-------- Information supplied

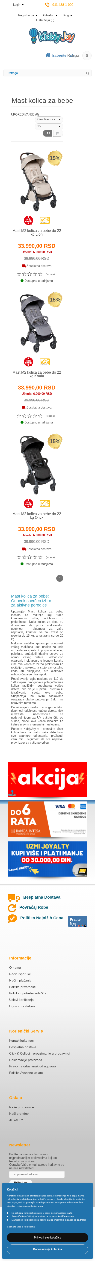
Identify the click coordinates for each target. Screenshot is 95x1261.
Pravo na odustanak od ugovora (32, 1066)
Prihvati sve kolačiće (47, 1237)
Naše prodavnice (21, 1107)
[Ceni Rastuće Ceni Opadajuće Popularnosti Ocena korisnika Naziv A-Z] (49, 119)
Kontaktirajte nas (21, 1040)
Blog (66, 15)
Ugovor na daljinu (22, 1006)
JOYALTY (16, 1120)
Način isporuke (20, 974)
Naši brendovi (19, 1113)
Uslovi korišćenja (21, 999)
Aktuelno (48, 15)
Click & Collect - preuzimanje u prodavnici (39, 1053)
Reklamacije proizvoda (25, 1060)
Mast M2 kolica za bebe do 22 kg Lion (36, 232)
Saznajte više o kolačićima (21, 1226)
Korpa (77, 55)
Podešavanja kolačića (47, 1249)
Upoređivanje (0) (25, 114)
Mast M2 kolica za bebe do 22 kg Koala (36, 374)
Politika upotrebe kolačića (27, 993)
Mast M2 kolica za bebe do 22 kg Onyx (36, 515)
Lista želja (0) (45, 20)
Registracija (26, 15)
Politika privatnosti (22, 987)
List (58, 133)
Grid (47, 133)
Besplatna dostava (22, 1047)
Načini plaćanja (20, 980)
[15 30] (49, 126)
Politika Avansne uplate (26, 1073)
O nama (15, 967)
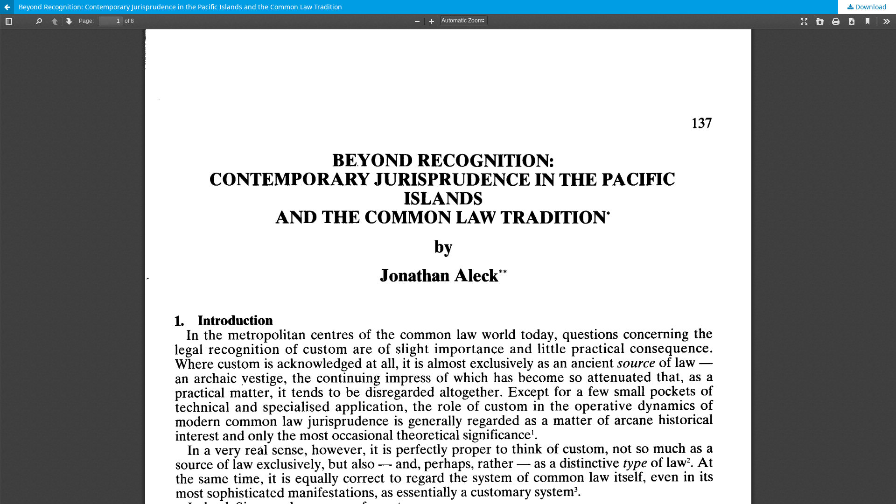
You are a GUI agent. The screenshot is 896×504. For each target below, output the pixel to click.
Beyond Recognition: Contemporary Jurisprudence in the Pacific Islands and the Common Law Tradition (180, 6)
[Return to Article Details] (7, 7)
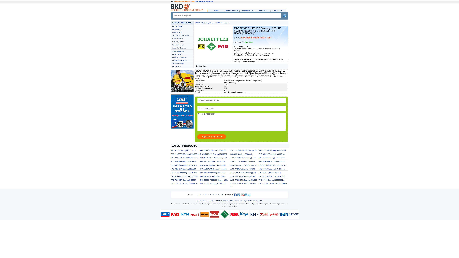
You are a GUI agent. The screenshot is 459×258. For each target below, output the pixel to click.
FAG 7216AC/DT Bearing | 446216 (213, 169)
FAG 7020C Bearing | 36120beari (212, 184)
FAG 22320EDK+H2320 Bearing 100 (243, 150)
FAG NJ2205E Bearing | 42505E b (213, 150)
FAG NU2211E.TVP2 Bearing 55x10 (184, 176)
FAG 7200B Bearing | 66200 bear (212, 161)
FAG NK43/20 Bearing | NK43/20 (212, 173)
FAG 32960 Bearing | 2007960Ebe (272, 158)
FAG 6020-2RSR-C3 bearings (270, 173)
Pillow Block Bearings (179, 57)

----------------

The problem:
From the records above, keep only the lines that contain the word "agent" and copy each of them out.

Answer for this exercise:
You are a GUI agent. The screenshot is 896×504. For each target below, output the pixel to click.
You are a GUI agent. The screenshot is 459×258. For each target below, output the pixel to click.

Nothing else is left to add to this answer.